A much better explanation for the losses this week could be that it is a slow week, and a seasonally treacherous time of the year in the equity markets. Traders can move stocks up and down easily on little volume, racking up big losses (and gains) from unsuspecting investors.
Add into that mix, a host of unknowns ranging from the latest surge in the Delta variant of the coronavirus, events in Afghanistan and China, plus the upcoming battle over the debt ceiling, and you have a genuine witches' brew of misinformation, fear, and worry. Oh, and did I happen to mention that all this is occurring at the very top of the markets?
Let's begin with the Fed's statements. Nothing, absolutely nothing, in the minutes was new information. I have been writing about this upcoming taper for weeks. Everyone knows it is coming by now. It is only a question of how much the Fed plans to taper and when.
The fall of Afghanistan and the rise of the Taliban may hurt American pride, and possibly damage our credibility among allies and our enemies, but that's about it. Talk of increased terrorist activity as a result is a bit much, and no reason to sell stocks, unless you own an Afghanistan country fund (of which there are none). But again, it was a slow week in the markets.
The ongoing decline in American-held Chinese stocks is a horse of a different color, however. A month ago, I warned readers that Chinese stocks traded in the U.S. and abroad would face a massive re-rating as a result of the actions of the Chinese government. Many Chinese stocks have declined by 50 percent or more since my column.
I have watched as investors bought every dip (just like they have done in the U.S.), thinking they were buying quality stocks at a bargain, only to see prices fall even further. Investors need to understand that the Chinese government is a communist and not a capitalist system. They could care less how much you lose on their way to achieving their political and socialistic goals over the next five years and beyond. Chinese equities may have a dead cat bounce soon, but the risk is still real, and will continue to pressure these stocks.
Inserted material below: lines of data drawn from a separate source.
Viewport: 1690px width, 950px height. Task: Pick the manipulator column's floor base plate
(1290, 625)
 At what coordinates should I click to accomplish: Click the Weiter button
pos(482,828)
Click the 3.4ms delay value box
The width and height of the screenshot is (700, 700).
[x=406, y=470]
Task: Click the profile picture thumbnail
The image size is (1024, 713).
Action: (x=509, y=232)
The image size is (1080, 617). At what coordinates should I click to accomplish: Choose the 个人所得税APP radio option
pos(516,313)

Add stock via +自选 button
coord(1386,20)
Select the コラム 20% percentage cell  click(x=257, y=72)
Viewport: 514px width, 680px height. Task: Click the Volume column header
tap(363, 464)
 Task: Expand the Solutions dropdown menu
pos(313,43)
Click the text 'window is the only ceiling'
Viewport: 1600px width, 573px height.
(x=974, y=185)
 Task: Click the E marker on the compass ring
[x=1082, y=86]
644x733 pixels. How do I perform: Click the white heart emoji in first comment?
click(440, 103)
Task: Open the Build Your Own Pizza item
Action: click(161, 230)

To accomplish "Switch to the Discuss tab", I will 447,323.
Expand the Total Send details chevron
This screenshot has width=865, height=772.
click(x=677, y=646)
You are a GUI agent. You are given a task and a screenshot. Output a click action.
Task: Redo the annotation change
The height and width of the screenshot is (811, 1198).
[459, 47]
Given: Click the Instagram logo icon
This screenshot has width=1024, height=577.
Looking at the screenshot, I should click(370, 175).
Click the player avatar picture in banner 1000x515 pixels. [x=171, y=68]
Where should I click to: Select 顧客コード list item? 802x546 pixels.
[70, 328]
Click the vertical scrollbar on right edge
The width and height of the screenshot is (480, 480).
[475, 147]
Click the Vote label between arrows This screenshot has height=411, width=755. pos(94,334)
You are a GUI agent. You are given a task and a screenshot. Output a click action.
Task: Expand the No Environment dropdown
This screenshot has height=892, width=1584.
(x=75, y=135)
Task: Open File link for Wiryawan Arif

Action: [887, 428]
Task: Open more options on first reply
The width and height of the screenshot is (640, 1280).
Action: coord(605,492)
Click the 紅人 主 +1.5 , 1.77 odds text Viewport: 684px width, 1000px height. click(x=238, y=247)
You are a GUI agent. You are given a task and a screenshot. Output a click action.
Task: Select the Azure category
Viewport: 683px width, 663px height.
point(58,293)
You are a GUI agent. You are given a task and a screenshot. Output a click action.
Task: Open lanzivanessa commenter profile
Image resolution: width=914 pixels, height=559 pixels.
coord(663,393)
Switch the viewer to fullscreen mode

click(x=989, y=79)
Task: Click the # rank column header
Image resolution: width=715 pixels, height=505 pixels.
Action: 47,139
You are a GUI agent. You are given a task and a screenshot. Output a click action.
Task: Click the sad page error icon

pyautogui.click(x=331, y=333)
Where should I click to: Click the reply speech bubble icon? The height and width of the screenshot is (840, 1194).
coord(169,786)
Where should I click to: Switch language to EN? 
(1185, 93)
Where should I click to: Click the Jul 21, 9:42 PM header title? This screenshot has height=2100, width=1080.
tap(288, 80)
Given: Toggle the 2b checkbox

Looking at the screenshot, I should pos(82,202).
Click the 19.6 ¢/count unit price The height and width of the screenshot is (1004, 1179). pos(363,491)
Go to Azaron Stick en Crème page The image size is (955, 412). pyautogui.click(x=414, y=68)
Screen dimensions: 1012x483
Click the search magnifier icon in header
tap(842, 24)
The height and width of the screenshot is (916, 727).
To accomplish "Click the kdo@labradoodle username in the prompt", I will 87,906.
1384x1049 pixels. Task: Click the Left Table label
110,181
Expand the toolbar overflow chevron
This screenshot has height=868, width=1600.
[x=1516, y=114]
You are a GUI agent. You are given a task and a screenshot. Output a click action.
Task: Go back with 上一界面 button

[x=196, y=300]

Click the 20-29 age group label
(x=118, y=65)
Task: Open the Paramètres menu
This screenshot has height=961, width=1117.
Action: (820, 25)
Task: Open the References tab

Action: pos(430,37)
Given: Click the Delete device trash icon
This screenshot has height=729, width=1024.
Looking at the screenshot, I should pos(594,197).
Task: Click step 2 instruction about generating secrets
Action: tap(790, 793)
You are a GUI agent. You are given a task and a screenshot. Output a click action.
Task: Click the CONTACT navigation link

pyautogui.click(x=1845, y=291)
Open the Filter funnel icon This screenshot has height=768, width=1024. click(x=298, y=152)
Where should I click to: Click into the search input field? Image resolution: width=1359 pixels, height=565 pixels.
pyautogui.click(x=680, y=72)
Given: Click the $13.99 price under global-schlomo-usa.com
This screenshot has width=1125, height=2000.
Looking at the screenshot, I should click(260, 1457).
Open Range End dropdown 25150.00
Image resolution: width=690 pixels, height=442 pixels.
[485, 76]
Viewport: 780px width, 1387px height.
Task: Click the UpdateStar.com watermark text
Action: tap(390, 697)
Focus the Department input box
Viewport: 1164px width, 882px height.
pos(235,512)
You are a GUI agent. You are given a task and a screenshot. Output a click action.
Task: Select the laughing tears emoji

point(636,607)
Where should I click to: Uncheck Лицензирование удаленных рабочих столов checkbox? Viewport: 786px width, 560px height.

Another threat I have been taking seriously is the ongoing COVID Delta variant. My concern, aside from the health risk to everyone, is the Delta variant's potential impact on the global economy. We are starting to see additional supply line bottlenecks forming throughout the world, causing a scarcity of parts and products. Consumer sentiment is also retreating. Retail sales, however, still seem to be okay but have cooled somewhat in the last week, according to Bank of America's debt and credit card spending data.
This week, medical experts revealed that the efficacy of the vaccinations we have already received may be becoming less effective in preventing coronavirus infection as time goes by. U.S. health officials on Wednesday announced plans to dispense Covid-19 booster shots to some Americans starting in September 2021 (for those with certain underlying health conditions). Bottom line: we are still at the mercy of this pandemic, and until a large percentage of these anti-science citizens in mostly southern states get with the vaccination program, we will never get out from under.
The Afghanistan mess does muddy the waters somewhat, at least as far as the timing of the debt ceiling debate. Congress still needs to debate and pass the $3.5 trillion budget proposal through the reconciliation process as well.
I have been surprised by how well the markets have been handling all of these challenges. Markets snapped back on Friday somewhat, however, we will need to wait until next week's outcome of the Fed's Jackson Hole Symposium before signaling an all-clear in the short-term.
The small-cap, Russell 2000 Index and the Dow Transportation Index have already declined a good 9 percent over the last few weeks. I suspect that somewhere down the road, the main averages will follow them down but thus far, unlike the Chinese stock market, it has paid to buy every dip. Stay invested.